The Tide: Kyrsten Sinema

A Democrat had not won a U.S. Senate seat in Arizona since 1988 — only two years after John McCain began his 30-year career in the Senate — when Dennis Deconcini was reelected to a third and final term. Arizona has long been seen as a solidly red state, with the exception of the 1996 Clinton election, with roots in the western vein of American conservatism focusing on liberty, limited government and the legacy of Barry Goldwater. With its expanding urban centers and rising Hispanic populations, Arizona has been trending bluer in recent years, and many see it as a toss-up state in the 2020 presidential election. Rep. Kyrsten Sinema’s victory last month only confirms the worst fears of Republicans.

Sinema was born in Tuscon, Ariz., and her family’s stability quickly unraveled from there. After her parents divorced, Sinema’s mother remarried and moved her and her siblings to a small town in the Florida Panhandle. After Sinema’s stepfather lost his job, her family lived for three years in an abandoned gas station.

After graduating high school as valedictorian at age 16, Sinema attended Brigham Young University. Having been raised in The Church of Jesus Christ of Latter-Day Saints, Sinema felt she would attend a traditionally Mormon school. Sinema graduated from BYU at age 18 and left the Mormon church. She obtained her master’s, doctorate and law degrees from Arizona State University.

After years of working as a business law professor and social worker, Sinema was elected to the Arizona House of Representatives and the Arizona Senate in 2004 and 2010, respectively. Following the 2010 redistricting of Arizona’s congressional districts, Sinema was drawn into the newly created 9th District. In the 2012 Democratic primary, she positioned herself as a pragmatic centrist Democrat who had worked with Republicans in state government to get things done. She won the primary in a three-way race with more than 40 percent of the vote.

Sinema’s tenure in the U.S. House of Representatives made her a rising star in Arizona politics.

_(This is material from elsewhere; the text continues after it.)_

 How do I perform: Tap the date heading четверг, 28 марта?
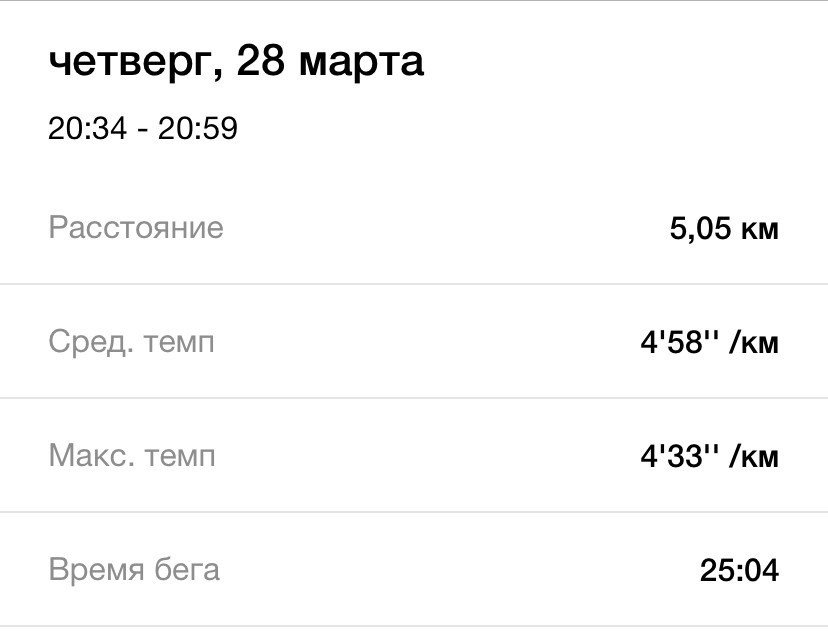tap(236, 63)
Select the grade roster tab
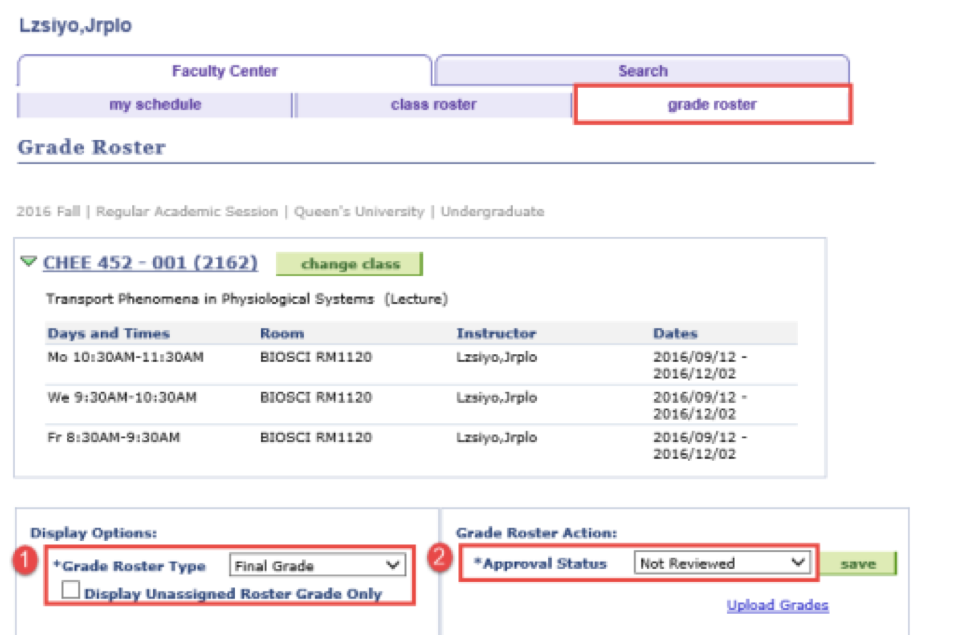This screenshot has height=635, width=974. (x=712, y=104)
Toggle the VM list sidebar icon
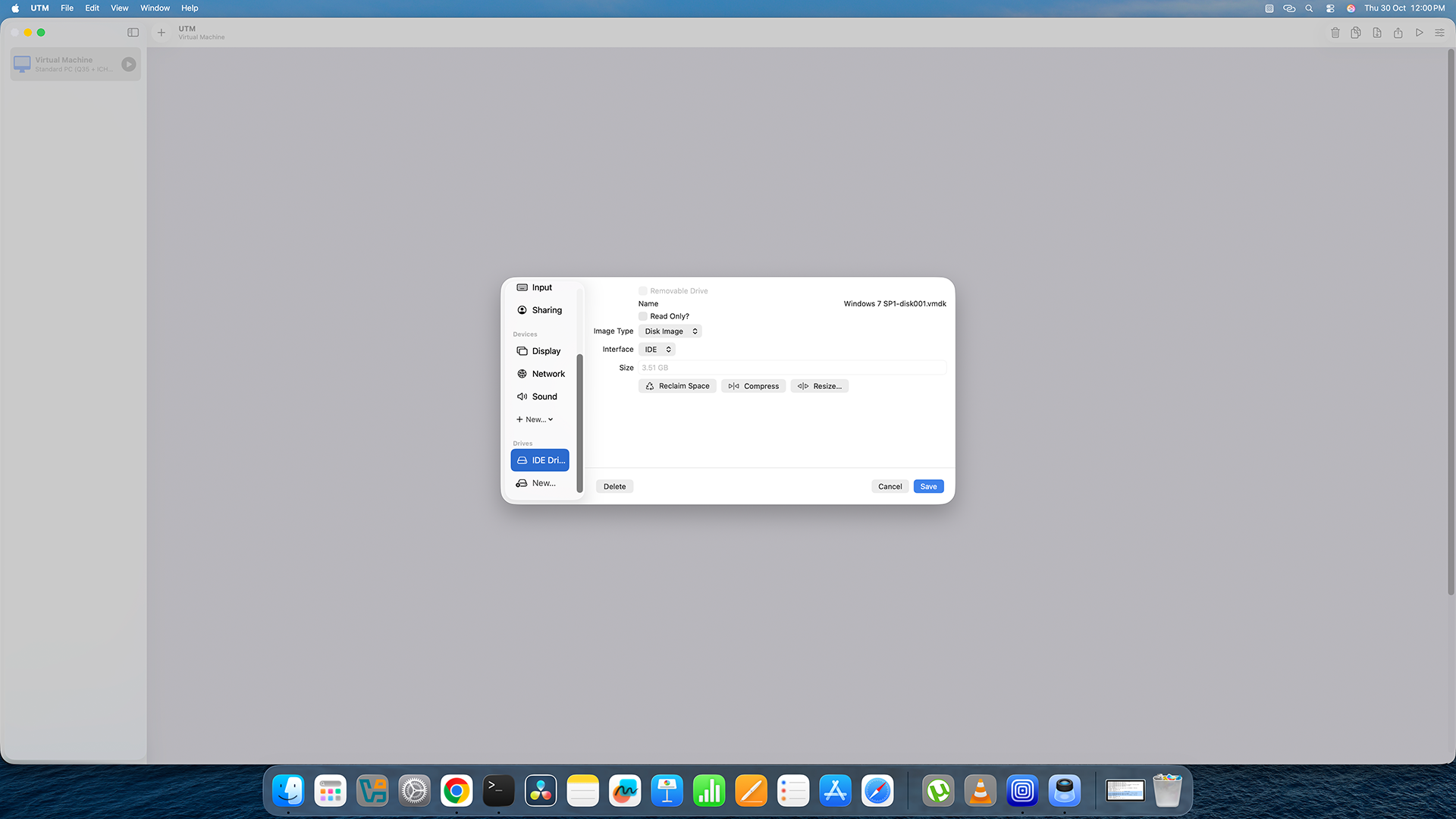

She was ranked one of the most bipartisan members of the House. When Jeff Flake announced in 2017 that he would not seek a second term in the Senate, Arizona Democrats knew that Sinema was their best choice to wrest a Senate seat from Republican hands.

The 2018 U.S. Senate race in Arizona was unique in many ways: It was the first time two women were on the ballot for a Senate seat from Arizona. President Trump made countless stops to support Republican candidate Martha McSally, and the recent death of Sen. John McCain loomed large. On election day, incumbent Republican governor Doug Ducey won in a landslide, while Sinema clinched a narrow victory, meaning that hundreds of thousands of Arizonians cast a ballot for both a pro-Trump governor and a Democratic woman for the U.S. Senate.

President Trump’s disdain for both Flake and the late McCain were poison pills for McSally in her election, and Arizona’s changing demographics will likely make it a target for Democrats in two years, when they try to unseat Trump himself.